Warmbat
- Industry: Footwear
- Founded: 1969; 57 years ago
- Headquarters: Perth, Western Australia
- Website: warmbat.com

= Warmbat =

Warmbat was a US-based footwear manufacturer that made Australian sheepskin boots, fashion sneakers, work boots and fashionable footwear. This brand was first introduced in Perth, Western Australia in 1969 making it one of the oldest manufacturers of sheepskin boots. The company had offices in Dayton, Ohio as well as Perth.

==Overview==
The company used Aboriginal artwork in its logo and various footwear designs and was one of the largest manufacturers of sheepskin boots in the world that used only Australian sheepskin in its products.

Warmbat is trademarked in 26 countries and was sold in various countries including Australia, the United States, Canada, Hong Kong, Japan, Germany, Russia and the United Kingdom.

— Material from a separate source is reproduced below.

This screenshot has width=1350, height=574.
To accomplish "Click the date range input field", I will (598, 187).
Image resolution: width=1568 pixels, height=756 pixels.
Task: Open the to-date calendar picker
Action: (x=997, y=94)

Featured in the Australian documentary The Good, the Bad and the UGG Boot, Warmbat competes with Deckers Outdoor Corporation, which owns the trademark "UGG" in the US.

Warmbat sheepskin boots were sold in over 20 countries however, in 2009, the CEO and Founder left Warmbat to start a new sheepskin boot company: Green Lizard Australia.

Warmbat is now owned by a Dutch company and is mainly sold in Europe and Japan.